Alerj aprova leis para atrair indústrias de transformação para o estado do Rio

Sem uma política tributária semelhante a outras unidades da federação, o Rio não atrairá indústrias de transformação

Indústrias que se instalarem no municípios cortados pelo Arco Metropolitano terão direito aos benefícios / Imagem: Wikimedia

A Assembleia Legislativa do Estado do Rio de Janeiro (Alerj) aprovou, nesta quarta-feira (25/05), em discussão única, 4 Projetos de Lei (PLs 5.786/22; 5.787/22; 5.788/22 e 5.789/22), que permitirão às industrias químicas, de transformação plástica, do setor de embalagens de papel ou papelão, e de produtos de vidro, com atividades no estado, a terem acesso a um regime tributário diferenciado do Imposto sobre Circulação de Mercadorias e Serviços (ICMS) válido até 31 de dezembro de 2032. Os Pls são todos de autoria do presidente da Casa, o deputado petista, André Ceciliano. Cabe ao governador Cláudio Castro (PL) sancioná-los ou vetá-los em um prazo de até 15 dias.

Os Projetos de Lei aprovados pela Alerj não prejudicam o Regime de Recuperação Fiscal (RRF), no qual se encontra os estado do Rio, uma vez que a Lei Complementar Federal 160/17 e o Convênio ICMS 190/17 preveem a prática da “colagem” entre estados vizinhos. Este recurso permite que sejam aplicados os mesmos incentivos fiscais e regras tributárias de estados que fazem divisas entre si, para evitar que haja guerra fiscal. O estado de Minas Gerais recebe os mesmos incentivos industrias, a partir do Decreto 43.080/02 aprovado pelo governo mineiro.

Para André Ceciliano sem um política tributária competitiva, o estado do Rio de Janeiro não será capaz de atrair indústrias de transformação.

“Sem uma política tributária praticada nos mesmos moldes das outras unidades da federação, o Estado do Rio de Janeiro não conseguirá atrair indústrias de transformação e perderá a oportunidade de utilizar o gás natural processado no estado como vetor do desenvolvimento econômico”, afirmou o presidente da Alerj.

As indústrias que se instalarem nos municípios ao longo do Arco Metropolitano (Rodovia BR-493) também serão beneficiadas pelas medidas. São eles: Guapimirim, Magé, Itaboraí, Itaguaí, Duque de Caxias, Japeri, Nova Iguaçu e Queimados.
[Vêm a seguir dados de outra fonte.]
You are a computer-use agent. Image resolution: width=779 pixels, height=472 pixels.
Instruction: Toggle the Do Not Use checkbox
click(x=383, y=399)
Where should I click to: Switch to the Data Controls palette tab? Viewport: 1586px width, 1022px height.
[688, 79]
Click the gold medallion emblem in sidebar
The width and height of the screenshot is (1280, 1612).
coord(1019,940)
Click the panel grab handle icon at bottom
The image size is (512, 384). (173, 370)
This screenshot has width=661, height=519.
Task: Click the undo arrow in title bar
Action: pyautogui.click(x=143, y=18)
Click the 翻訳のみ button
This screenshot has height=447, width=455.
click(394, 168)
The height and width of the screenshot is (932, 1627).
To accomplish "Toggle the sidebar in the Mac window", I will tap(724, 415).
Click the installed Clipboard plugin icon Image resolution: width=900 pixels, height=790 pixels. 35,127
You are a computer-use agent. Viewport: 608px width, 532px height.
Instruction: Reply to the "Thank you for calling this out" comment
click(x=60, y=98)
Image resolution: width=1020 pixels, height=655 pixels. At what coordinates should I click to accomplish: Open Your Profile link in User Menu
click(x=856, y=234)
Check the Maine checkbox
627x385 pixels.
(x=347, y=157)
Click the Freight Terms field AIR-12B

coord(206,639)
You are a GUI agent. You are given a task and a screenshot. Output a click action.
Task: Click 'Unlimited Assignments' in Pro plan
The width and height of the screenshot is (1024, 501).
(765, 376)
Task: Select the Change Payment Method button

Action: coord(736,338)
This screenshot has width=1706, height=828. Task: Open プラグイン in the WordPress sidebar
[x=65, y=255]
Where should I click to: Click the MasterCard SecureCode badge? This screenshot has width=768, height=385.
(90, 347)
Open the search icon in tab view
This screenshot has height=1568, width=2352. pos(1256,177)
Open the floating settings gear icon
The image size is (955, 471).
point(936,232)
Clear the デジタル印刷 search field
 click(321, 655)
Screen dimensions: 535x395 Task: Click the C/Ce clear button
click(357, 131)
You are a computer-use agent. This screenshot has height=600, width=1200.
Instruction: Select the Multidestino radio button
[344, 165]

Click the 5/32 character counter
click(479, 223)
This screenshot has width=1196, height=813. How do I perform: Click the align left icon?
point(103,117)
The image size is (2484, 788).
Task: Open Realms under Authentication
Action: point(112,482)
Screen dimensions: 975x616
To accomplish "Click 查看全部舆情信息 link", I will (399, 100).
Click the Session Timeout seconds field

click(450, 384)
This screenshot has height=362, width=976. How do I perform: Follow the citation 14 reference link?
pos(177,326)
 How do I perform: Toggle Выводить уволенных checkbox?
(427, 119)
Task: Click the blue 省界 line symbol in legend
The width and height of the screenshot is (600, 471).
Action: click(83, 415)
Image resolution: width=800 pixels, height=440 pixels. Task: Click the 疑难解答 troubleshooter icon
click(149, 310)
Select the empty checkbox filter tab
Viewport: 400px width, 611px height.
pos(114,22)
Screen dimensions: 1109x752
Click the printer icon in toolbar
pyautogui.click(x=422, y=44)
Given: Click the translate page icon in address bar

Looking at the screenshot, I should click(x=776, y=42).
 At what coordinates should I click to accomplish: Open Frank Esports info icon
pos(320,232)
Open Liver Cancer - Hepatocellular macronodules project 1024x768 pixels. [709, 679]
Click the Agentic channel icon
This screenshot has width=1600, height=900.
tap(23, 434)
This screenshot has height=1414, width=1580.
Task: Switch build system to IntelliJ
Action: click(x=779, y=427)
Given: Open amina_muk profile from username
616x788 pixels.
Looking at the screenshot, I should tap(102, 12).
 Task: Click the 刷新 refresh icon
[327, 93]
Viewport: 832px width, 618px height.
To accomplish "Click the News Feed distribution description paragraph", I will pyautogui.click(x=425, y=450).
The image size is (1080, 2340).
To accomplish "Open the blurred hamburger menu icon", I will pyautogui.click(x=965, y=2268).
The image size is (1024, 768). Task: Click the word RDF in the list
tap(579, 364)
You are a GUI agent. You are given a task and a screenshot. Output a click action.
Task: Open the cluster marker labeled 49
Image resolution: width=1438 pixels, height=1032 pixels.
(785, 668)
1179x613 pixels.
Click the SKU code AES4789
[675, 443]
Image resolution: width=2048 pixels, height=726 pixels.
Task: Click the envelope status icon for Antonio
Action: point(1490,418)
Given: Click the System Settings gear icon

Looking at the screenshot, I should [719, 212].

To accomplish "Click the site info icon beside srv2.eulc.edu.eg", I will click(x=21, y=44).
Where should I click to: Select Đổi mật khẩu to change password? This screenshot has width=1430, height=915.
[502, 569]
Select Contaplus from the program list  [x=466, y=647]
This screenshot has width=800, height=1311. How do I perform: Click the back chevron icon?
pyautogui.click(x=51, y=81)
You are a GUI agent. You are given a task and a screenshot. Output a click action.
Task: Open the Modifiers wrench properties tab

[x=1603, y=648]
O presidente da Alerj ressaltou que o momento econômico atual é favorável ao Rio e, por isso, é preciso otimizar ações de atração de novos empreendimento para os estado.

“Atualmente, o momento da economia fluminense é extremamente favorável ao desenvolvimento da área do Arco Metropolitano, uma vez que com o início da operação do Polo Gaslub, no município de Itaboraí, haverá uma abundante oferta de gás natural, que é um importante insumo utilizado pelos setores abrangidos pelo projeto”, concluiu André Cecilianao.

Pelos projetos, as indústrias instaladas no Rio terão benefício ao adiamento do recolhimento do ICMS para tributação no destino ondes as atividades econômicas forem desenvolvidas. Serão motivo de diferimento as seguintes atividades: aquisição interestadual de máquinas, equipamentos, peças, partes e acessórios destinados ao seu ativo imobilizado, no que di respeito ao diferencial de alíquota; aquisição interna de máquinas, equipamentos, peças, partes e acessórios destinados ao seu ativo imobilizado; importação de máquinas, equipamentos, peças, partes e acessórios destinados ao seu ativo imobilizado; importação de matéria-prima, produtos intermediários e outros produtos necessários ao desempenhos das suas atividades industriais, com exceção de material de embalagem e gás, Também será beneficiada a aquisição interna de matéria-prima, demais insumos e material de embalagem voltados à produção industrial, com exceção de telecomunicações, água e energia elétrica.